* Stored records:
::::::::::

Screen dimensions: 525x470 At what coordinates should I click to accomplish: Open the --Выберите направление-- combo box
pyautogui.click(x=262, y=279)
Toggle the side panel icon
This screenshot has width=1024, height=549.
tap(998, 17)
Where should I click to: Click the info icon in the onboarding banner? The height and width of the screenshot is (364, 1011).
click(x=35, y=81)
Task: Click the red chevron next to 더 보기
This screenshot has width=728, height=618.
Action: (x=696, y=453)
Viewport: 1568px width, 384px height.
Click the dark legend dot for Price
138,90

::::::::::

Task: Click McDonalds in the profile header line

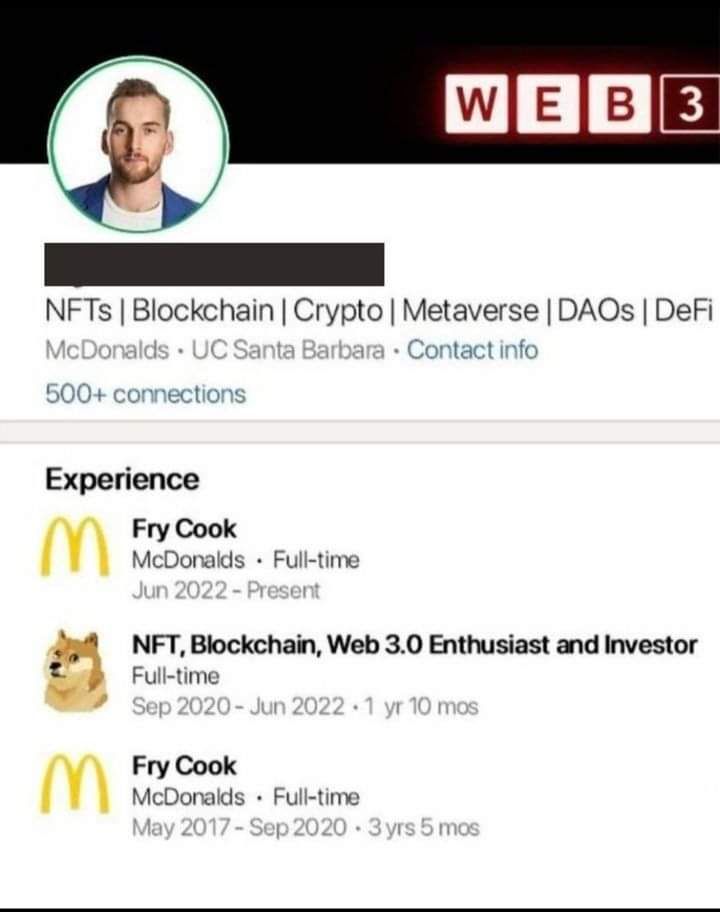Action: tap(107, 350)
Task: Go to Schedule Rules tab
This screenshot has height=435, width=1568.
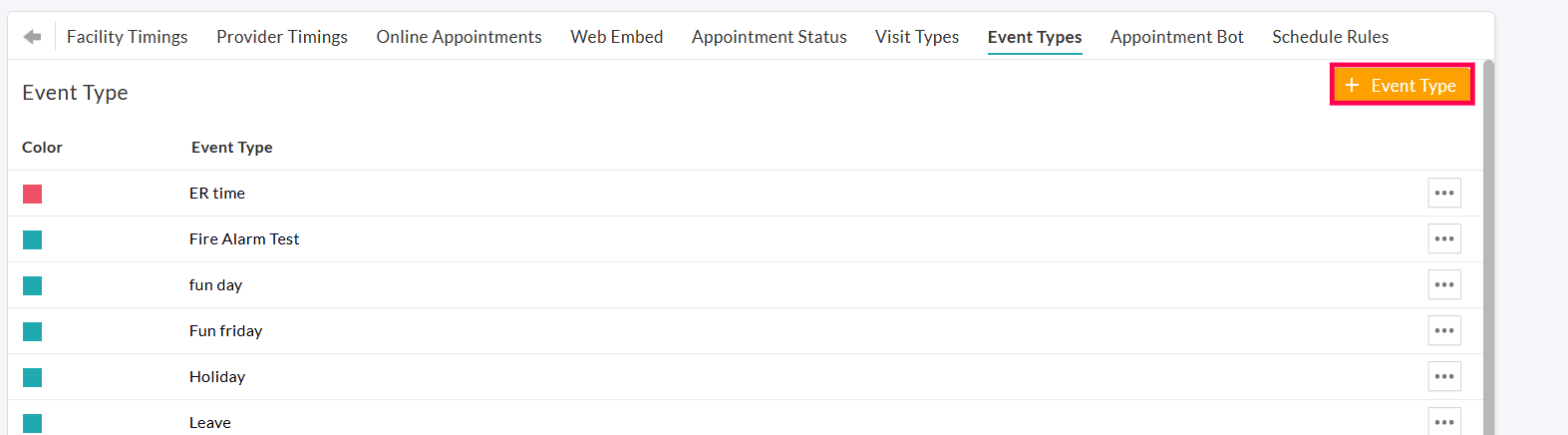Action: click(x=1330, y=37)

::::::::::

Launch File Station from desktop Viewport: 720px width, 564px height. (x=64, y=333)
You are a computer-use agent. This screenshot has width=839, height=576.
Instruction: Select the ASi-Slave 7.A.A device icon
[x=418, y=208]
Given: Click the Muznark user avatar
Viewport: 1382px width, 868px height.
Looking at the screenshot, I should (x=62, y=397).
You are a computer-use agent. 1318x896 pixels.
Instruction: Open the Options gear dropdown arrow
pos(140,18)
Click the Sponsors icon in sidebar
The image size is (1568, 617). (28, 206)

::::::::::

* Task prompt:
Across the entries above, find the lines with the string "computer" and copy them.

* Answer box:
You are a computer-use agent. This screenshot has width=839, height=576.
You are a computer-use agent. 1318x896 pixels.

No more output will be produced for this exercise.